* [What is being asked] When a line in the material contains the word "entry", copy it.

--- Record extracts Enclosed Below ---

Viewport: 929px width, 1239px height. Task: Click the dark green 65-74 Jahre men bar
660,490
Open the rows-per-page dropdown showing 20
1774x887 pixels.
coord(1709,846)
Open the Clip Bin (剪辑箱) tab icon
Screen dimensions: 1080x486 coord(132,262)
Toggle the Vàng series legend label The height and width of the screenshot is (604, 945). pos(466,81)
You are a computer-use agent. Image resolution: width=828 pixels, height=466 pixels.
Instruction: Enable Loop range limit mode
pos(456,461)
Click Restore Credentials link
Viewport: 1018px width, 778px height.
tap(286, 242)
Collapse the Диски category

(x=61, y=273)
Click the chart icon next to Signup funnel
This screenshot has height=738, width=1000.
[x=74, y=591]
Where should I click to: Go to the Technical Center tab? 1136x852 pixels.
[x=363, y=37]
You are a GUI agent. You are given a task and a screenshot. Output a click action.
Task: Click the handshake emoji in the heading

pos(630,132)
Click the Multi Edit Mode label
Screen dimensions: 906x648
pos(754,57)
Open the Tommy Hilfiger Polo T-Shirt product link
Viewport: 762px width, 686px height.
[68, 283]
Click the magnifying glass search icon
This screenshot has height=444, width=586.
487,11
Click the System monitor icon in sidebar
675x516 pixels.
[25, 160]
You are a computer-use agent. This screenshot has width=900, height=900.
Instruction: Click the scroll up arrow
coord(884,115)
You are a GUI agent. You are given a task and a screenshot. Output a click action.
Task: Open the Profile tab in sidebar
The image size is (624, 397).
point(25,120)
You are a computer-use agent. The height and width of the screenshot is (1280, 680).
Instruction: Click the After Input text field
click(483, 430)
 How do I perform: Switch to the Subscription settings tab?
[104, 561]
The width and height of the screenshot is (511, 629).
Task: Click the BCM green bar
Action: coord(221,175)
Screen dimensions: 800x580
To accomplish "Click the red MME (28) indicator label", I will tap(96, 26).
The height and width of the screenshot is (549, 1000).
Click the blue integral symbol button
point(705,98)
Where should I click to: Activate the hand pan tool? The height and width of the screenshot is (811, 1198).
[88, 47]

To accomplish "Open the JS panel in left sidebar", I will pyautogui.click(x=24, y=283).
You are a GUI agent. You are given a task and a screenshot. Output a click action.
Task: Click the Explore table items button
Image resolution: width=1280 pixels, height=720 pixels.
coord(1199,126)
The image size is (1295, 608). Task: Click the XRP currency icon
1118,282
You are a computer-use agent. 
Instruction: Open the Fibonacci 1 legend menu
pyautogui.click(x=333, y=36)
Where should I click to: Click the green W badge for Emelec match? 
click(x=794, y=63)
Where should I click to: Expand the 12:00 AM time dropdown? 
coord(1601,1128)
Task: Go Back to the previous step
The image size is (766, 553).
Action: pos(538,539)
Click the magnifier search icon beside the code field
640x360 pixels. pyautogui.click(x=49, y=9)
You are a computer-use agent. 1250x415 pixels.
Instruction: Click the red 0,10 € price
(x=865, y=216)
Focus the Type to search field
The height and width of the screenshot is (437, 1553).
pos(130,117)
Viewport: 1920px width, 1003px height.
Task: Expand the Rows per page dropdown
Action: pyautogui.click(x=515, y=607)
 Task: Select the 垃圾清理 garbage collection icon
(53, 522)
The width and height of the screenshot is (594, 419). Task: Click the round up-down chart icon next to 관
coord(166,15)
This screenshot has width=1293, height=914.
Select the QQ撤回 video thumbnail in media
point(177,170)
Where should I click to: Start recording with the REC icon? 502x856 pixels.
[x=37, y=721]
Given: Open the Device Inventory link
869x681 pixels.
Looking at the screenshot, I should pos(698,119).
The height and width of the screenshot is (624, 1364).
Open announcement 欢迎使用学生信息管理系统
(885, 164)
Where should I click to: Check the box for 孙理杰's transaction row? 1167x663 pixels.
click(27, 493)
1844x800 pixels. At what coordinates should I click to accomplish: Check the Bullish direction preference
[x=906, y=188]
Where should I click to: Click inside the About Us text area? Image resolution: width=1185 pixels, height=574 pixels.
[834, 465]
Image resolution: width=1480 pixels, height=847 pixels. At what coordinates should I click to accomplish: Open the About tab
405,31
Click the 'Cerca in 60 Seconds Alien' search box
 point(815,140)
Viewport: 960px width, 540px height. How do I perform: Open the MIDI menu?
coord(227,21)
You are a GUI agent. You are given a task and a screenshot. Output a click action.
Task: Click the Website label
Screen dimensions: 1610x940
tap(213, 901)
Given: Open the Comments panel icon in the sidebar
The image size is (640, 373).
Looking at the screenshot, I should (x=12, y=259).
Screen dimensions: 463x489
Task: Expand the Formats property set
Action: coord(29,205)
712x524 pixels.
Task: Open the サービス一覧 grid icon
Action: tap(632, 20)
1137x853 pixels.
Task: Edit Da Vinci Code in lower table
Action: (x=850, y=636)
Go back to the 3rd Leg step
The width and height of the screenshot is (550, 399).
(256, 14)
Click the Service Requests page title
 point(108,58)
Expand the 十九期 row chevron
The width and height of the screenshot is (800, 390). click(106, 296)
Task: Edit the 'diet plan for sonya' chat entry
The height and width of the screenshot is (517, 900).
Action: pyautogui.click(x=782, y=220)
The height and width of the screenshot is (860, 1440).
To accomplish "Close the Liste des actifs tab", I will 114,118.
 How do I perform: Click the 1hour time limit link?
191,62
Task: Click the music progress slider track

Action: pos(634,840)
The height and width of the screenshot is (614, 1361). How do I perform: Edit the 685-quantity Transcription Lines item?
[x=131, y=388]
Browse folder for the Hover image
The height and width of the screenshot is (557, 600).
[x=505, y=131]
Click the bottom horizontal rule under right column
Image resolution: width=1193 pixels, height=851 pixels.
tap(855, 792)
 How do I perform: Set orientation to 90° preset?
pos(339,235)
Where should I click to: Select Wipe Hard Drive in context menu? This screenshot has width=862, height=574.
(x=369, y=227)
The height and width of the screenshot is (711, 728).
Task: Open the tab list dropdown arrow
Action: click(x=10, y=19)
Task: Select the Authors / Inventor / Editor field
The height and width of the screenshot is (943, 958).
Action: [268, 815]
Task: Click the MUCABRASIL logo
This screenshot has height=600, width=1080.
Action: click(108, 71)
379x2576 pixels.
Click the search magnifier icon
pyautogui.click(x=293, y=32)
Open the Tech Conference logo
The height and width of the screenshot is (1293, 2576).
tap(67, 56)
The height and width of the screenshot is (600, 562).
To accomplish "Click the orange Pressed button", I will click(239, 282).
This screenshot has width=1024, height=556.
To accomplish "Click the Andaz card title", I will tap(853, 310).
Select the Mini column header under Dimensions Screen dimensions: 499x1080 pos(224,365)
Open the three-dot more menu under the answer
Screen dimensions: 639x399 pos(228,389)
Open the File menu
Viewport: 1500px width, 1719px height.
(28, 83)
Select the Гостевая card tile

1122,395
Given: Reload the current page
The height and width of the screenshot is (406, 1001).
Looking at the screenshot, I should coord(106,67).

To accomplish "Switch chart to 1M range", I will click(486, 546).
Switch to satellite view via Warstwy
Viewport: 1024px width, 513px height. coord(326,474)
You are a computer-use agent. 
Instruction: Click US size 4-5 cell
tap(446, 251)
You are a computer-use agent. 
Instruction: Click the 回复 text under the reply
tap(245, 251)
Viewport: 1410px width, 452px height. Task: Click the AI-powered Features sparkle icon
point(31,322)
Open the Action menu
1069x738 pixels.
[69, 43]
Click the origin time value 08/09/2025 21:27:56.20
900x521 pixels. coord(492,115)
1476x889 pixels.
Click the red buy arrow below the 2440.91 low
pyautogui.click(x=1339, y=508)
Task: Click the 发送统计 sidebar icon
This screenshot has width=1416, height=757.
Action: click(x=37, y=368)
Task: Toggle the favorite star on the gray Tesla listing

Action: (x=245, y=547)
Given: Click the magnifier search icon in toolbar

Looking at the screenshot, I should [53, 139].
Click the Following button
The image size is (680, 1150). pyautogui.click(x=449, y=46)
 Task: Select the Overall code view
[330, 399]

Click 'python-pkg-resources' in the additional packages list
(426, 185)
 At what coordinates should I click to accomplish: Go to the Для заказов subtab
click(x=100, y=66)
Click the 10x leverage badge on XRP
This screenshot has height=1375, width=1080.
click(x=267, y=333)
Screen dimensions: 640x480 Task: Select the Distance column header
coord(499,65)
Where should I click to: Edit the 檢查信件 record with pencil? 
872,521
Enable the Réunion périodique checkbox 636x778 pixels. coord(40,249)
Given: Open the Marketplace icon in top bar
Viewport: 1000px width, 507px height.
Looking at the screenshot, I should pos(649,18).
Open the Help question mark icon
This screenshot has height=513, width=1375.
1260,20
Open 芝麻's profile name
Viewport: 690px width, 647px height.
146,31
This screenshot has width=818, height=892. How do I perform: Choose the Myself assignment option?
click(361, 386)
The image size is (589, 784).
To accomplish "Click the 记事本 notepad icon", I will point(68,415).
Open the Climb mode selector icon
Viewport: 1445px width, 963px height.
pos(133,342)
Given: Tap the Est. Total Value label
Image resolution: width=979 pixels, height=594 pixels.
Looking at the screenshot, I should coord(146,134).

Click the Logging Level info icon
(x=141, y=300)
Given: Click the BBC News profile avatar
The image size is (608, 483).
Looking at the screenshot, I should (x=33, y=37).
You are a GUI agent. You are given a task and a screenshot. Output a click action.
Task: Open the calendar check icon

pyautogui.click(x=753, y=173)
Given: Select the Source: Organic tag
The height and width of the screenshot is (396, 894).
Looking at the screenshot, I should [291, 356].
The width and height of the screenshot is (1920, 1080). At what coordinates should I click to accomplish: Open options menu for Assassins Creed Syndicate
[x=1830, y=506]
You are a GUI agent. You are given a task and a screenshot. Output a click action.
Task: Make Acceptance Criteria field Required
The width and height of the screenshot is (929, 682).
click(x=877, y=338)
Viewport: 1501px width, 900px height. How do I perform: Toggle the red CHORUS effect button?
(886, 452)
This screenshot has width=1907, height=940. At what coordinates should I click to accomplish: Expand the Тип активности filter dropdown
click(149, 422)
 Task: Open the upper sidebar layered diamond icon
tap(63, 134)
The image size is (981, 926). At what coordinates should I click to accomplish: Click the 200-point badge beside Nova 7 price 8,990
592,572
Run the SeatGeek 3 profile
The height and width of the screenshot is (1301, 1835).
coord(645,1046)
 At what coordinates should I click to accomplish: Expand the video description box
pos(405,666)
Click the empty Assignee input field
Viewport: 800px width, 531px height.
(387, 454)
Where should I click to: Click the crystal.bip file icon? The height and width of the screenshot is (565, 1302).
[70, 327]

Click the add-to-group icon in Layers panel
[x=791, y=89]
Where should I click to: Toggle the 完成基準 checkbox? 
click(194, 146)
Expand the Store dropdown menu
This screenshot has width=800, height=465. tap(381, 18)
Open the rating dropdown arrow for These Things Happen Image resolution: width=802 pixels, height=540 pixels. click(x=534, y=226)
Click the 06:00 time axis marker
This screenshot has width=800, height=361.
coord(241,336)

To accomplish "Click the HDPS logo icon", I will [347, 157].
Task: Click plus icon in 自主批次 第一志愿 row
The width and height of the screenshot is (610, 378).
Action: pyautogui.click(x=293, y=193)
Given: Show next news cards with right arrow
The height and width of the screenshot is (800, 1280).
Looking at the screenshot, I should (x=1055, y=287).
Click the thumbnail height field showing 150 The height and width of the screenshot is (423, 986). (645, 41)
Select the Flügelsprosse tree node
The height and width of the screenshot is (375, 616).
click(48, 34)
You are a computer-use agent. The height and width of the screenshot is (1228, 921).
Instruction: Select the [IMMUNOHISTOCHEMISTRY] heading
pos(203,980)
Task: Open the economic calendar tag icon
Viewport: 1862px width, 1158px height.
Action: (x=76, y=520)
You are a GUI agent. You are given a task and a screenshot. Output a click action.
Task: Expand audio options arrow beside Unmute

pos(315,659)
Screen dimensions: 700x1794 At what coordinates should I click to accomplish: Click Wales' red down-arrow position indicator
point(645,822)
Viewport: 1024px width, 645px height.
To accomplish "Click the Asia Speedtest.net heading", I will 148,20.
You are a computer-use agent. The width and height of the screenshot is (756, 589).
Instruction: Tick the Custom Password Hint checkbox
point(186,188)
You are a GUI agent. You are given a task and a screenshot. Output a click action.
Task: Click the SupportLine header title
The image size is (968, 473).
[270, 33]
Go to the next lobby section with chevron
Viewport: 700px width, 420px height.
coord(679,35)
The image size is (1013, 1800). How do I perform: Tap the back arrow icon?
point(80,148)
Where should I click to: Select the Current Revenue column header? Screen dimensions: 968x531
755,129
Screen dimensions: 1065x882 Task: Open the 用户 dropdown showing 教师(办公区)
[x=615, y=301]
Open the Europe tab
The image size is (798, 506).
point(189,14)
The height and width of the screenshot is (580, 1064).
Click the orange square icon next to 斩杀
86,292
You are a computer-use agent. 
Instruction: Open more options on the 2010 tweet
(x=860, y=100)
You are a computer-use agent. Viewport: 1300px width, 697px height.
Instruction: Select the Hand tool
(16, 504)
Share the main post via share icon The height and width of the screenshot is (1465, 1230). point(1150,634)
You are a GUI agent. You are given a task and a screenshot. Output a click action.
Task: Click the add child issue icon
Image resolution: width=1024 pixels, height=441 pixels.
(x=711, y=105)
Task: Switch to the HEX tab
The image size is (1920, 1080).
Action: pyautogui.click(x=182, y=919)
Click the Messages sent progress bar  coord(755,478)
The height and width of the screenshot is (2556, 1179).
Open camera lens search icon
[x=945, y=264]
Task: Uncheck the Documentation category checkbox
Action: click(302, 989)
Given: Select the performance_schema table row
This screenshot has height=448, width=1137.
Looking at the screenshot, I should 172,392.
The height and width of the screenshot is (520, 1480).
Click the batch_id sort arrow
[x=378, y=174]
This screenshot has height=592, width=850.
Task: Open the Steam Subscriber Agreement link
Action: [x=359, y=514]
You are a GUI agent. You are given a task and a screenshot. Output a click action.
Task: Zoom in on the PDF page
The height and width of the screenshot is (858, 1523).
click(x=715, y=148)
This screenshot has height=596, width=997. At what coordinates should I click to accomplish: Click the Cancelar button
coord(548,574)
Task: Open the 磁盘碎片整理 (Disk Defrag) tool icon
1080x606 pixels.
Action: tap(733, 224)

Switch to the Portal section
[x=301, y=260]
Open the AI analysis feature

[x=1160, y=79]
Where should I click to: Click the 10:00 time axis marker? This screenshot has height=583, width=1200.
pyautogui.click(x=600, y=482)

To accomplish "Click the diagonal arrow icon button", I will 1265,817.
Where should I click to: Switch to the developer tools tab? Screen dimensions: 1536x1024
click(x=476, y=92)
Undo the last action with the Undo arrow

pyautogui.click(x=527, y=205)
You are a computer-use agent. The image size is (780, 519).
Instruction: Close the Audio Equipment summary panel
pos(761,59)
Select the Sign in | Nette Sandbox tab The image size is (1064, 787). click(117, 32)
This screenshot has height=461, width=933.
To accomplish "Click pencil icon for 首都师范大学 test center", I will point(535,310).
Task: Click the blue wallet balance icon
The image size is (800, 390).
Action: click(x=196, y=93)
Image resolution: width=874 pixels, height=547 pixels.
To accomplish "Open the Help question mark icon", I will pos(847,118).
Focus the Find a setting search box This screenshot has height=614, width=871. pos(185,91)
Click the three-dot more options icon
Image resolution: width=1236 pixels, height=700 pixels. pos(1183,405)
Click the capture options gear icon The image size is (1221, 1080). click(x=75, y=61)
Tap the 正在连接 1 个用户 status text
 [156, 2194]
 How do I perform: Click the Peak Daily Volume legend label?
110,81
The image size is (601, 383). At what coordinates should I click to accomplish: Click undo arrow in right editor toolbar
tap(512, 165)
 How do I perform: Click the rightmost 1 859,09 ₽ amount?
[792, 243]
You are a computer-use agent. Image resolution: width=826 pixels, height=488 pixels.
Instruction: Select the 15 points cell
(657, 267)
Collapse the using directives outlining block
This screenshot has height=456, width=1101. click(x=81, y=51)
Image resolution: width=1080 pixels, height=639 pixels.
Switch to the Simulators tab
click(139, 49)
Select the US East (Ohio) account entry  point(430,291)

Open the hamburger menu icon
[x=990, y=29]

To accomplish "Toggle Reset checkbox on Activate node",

--- End of Enclosed Record extracts ---

* [Solution to the exercise]
Task: Edit the 'diet plan for sonya' chat entry
Select the US East (Ohio) account entry  point(430,291)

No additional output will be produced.